パチンコ従来にはない「革命的」役物! 見た目のわりにはすこぶる正統派!!【羽根物・名機列伝】
そのギミックのメカニカルなフォルムが「やってくれそう」なのである。
西陣から登場した羽根物『キカイダーvsハカイダー』はその名の通り石ノ森章太郎原作の特撮テレビ番組のタイアップマシンである。特撮ヒーローと石ノ森章太郎といえば、言わずと知れた「仮面ライダー」の流れを汲むものであるが、その特異なルックスは子ども心に狂気を感じたものである。
こういったヒーローものを羽根物で扱う場合、たいていはその主人公を模した役物にするのが通例であろう。先の仮面ライダーしかり、ウルトラマンしかり。しかし、本機においてはタイトルに入っている2人のキャラクターは直接役物やゲーム性に関与しないフィギュアによって表現され、メインとなる役物は3つの回転体で構成されたものとなっている。名付けて「大車輪メカ」。
この「大車輪メカ」、アプローチする側によってV入賞のチャンスとなる真ん中の回転体「Vチャンスゾーン」への突入率が変化するようになっている。当代風にいえばノーマルルートとチャンスルートとなろう。
向かって左側からアプローチするパターンは「ハカイダールート」と呼ばれ、約6分の1で中央の「Vチャンスゾーン」へ送られる。一方の右側は「キカイダールート」で、約半分が「Vチャンスゾーン」行きとなる。ちなみに、「Vチャンスゾーン」のV入賞率は約3分の1である。

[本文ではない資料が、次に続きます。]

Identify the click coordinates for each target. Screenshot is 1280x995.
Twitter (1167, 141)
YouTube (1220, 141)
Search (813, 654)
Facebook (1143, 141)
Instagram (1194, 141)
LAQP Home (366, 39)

このように大車輪メカを右側から攻めるキカイダールートに乗れば大チャンスとなるが、ハカイダールートでもノーチャンスではないし、回転体の下にあるストッパーの動きによってキカイダールートへ移行する逆転パターンも存在する。
ただ、役物確率自体は辛めの印象もある。しかし、直撃大当りやチャッカー保留機能などがないので安定感があり、調整に比例して勝負が計算できる「堅い台」といった印象である。
前述の通り、役物は必ずしも甘くないので、私の住んでいた周辺ホールでは調整も緩やかで「遊べる」イメージがついていたが、少し遠出した先の見知らぬホールではなかなかに厳しい調整となっていたので「ぼったくり店」かと思いきや、自称事情通の友人に聞くとかなりの優良店だとか。
ならばたまたま行った日が回収日だとか巡り合わせが悪かったのだと、暇に任せて次の日も同じ店で『キカイダーvsハカイダー』を打ちに行ったら、やっぱり調整がよろしくない。不思議に思っていると運よく大当りしたのだが、そこで答えが見つかった。
この機種、実は3つもタイプがあり、この店はラウンド振り分けが10Rと16Rの2通りしかないタイプのマシンであった。通常は3or8or16Rなので、その分調整に影響を与えていたのである。
キカイダーの青は「正義の心」、赤は悪魔の心を象徴し、「不完全な良心」を表現しているとのこと。さしずめ、この10or16R搭載の「CRキカイダーVSハカイダーRSW」は悪魔の心を表しているのであろう。この日は〇の毛まで抜かれたのである。